▶ Description of the task: From the entries below, list each line with "computer".

Provided records: Begin

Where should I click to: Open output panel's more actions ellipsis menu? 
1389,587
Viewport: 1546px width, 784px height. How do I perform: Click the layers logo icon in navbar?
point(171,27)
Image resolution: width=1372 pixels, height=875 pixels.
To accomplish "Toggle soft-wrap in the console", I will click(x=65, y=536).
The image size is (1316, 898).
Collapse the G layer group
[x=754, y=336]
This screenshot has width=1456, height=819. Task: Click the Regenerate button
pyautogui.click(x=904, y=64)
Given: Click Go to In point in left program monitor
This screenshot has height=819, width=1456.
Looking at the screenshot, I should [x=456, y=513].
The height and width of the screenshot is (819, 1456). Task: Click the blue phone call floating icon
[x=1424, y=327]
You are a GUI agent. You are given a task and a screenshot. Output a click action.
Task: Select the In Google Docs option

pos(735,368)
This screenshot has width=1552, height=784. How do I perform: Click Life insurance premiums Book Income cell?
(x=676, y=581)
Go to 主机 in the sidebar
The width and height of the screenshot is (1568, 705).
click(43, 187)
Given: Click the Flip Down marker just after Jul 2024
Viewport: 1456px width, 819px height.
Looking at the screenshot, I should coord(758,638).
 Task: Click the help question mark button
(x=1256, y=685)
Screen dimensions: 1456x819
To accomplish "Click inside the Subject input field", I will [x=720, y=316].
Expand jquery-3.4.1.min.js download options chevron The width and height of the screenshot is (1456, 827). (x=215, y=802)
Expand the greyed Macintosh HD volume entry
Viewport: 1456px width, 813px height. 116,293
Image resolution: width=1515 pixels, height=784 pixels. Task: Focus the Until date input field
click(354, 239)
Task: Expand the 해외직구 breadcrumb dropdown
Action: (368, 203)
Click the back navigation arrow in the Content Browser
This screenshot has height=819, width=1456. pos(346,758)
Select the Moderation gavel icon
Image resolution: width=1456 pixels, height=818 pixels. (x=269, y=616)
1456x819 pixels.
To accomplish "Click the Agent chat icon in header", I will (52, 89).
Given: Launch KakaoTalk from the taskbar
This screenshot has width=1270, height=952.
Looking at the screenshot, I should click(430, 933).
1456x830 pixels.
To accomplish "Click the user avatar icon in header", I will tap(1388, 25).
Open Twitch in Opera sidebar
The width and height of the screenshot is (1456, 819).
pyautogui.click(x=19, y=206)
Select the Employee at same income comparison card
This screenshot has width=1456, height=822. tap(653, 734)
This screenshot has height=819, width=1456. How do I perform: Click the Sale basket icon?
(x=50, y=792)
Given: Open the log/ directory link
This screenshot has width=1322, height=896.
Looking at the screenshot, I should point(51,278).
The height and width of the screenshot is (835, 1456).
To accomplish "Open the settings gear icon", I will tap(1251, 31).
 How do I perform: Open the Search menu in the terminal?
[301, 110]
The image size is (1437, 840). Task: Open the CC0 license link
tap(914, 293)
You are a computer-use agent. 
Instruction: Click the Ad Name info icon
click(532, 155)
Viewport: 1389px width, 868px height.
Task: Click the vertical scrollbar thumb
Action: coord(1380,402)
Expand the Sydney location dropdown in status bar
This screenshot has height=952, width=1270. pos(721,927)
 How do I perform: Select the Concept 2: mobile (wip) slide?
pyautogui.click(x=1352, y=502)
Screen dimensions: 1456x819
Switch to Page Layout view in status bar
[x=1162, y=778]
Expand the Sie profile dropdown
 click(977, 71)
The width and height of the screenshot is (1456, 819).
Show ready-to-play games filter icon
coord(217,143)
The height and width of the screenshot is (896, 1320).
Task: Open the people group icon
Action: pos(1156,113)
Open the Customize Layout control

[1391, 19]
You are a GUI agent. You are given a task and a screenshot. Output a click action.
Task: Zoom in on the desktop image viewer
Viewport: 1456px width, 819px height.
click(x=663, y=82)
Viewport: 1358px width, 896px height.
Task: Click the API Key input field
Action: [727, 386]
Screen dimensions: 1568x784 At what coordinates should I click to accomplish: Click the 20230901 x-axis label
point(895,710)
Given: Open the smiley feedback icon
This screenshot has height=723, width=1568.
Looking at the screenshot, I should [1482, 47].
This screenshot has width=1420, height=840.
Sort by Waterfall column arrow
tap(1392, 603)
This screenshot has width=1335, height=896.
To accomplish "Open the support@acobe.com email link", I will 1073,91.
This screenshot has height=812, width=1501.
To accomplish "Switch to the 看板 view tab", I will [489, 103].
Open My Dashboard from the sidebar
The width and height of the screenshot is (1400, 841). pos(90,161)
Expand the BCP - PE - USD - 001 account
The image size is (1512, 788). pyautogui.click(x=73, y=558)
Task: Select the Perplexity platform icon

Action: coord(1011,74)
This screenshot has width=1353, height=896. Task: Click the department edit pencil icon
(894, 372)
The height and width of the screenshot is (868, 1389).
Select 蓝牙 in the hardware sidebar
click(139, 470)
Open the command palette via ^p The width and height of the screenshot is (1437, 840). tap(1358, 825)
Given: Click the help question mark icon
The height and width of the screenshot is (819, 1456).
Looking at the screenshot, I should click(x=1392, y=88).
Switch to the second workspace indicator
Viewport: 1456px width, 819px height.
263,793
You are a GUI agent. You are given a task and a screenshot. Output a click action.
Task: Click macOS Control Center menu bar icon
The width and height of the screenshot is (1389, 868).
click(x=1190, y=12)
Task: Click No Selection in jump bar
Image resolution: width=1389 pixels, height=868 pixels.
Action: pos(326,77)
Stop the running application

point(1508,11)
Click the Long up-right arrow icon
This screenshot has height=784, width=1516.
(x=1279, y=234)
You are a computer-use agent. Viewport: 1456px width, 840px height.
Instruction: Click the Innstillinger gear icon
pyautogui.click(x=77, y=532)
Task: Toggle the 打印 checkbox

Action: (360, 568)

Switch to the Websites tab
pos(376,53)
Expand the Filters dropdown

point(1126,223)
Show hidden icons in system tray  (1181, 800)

Provided records: End

▶ Expected answer:
You are a computer-use agent. 
You are a computer-use agent. Viewport: 1456px width, 840px height.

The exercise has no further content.